A 2008 study , led by Simon Cauchemez and Neil Ferguson, of Imperial College, London, used data on how school holidays influence seasonal flu transmission in France to simulate the effect of school closures in a pandemic. It found that they could significantly slow the spread of the virus, reducing the numbers falling ill at the pandemic’s peak by as much as 45 per cent. A school closure policy could also prevent up to one in seven cases.

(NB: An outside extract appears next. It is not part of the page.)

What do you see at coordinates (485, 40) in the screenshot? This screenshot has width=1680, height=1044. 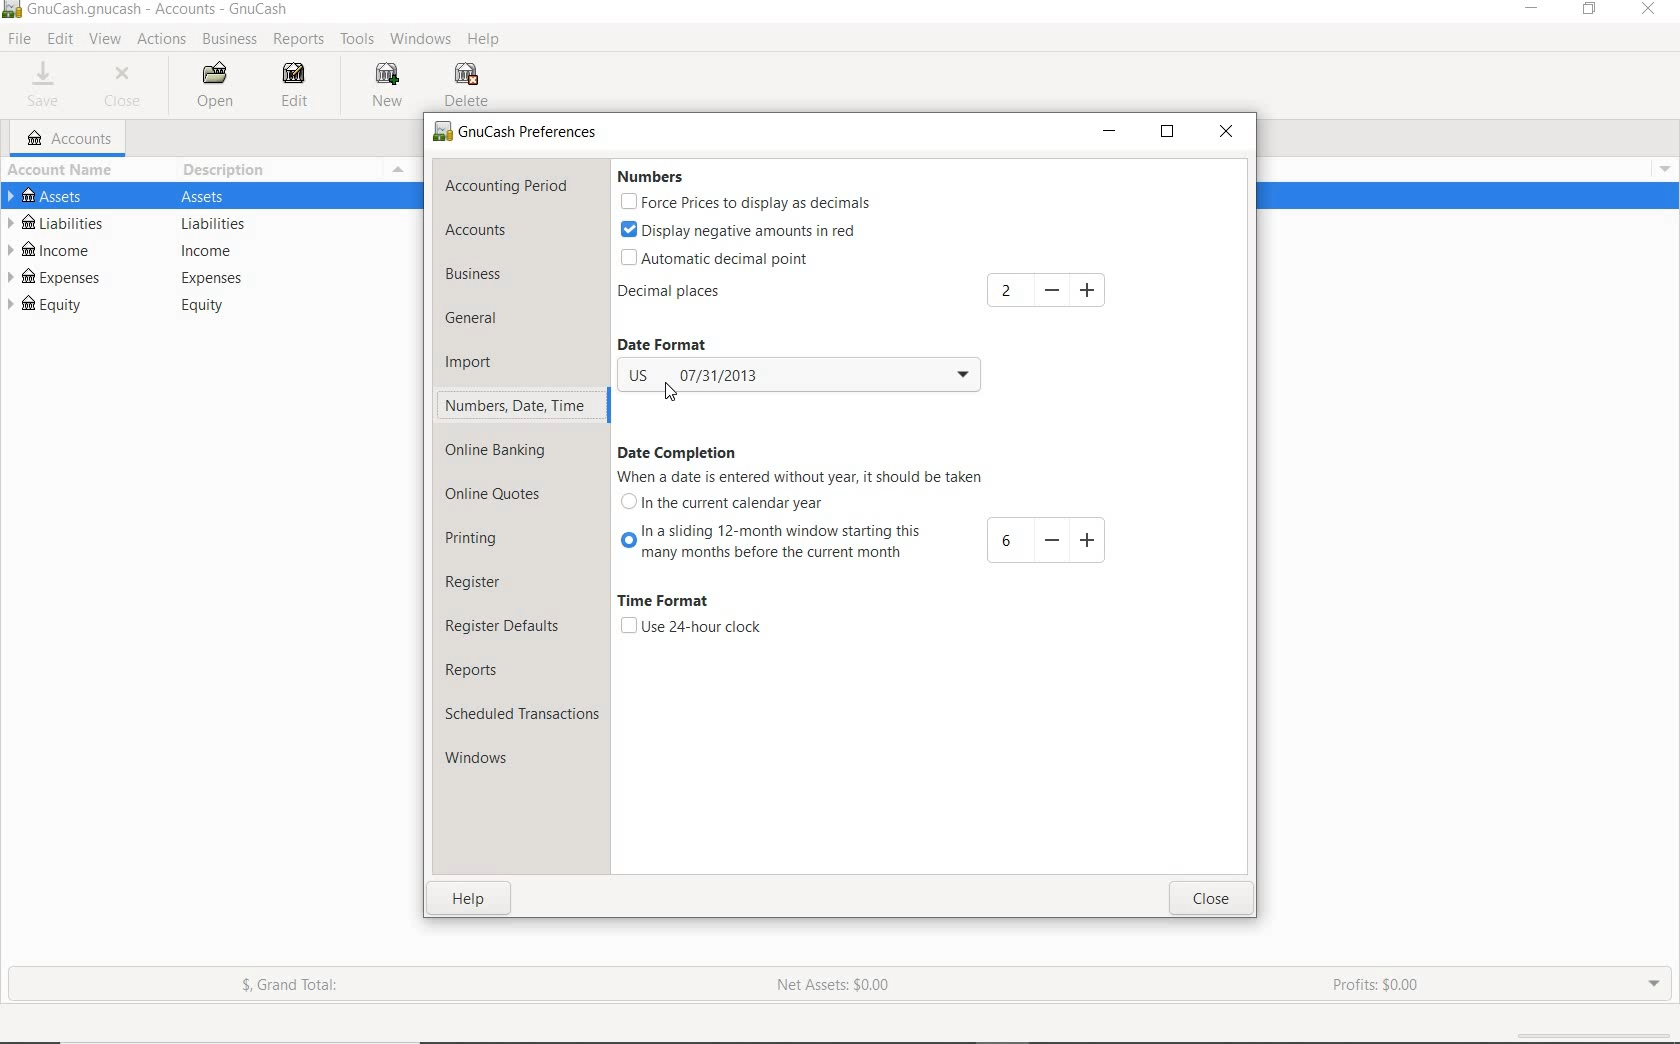 I see `HELP` at bounding box center [485, 40].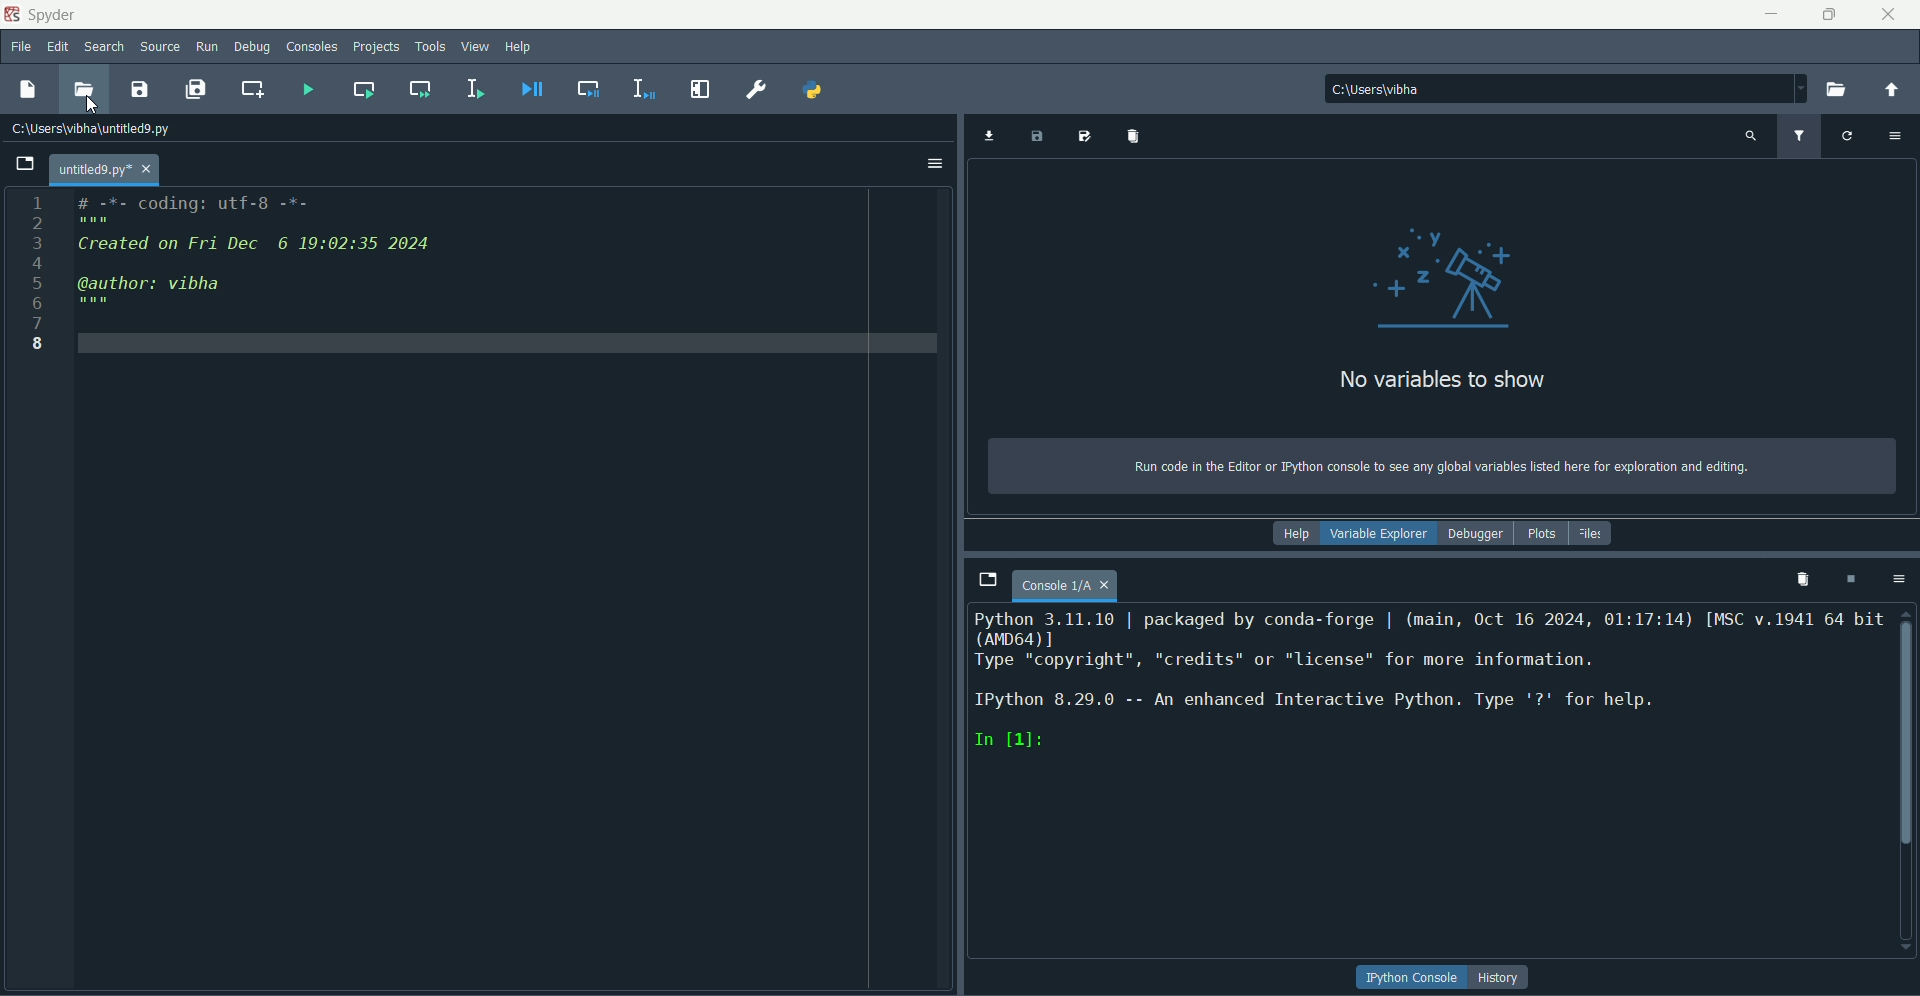 The image size is (1920, 996). What do you see at coordinates (1768, 13) in the screenshot?
I see `minimize` at bounding box center [1768, 13].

Historical examples are also instructive. A 2007 study led by Marc Lipsitch, of the Harvard School of Public Health, compared the progress of the 1918-19 Spanish flu pandemic in American cities that adopted different public health policies. Cities such as St Louis, which rapidly closed schools and banned many public gatherings, experienced a relatively flat pandemic, with deaths peaking at 31 per 100,000 people. Philadelphia, which waited three weeks before imposing controls, suffered peak deaths of 257 per 100,000.
The overall death rate for Philadelphia was 719 per 100,000, more than double the rate of 347 per 100,000 for the same period in St Louis.
The 1918-19 Spanish flu was caused by a more virulent virus than today’s H1N1 strain, but its lessons are still relevant to the present situation. School closures may be highly disruptive to pupils preparing for exams, and to working parents without childcare arrangements, but they are among the most powerful instruments that exist for containing a pandemic’s impact.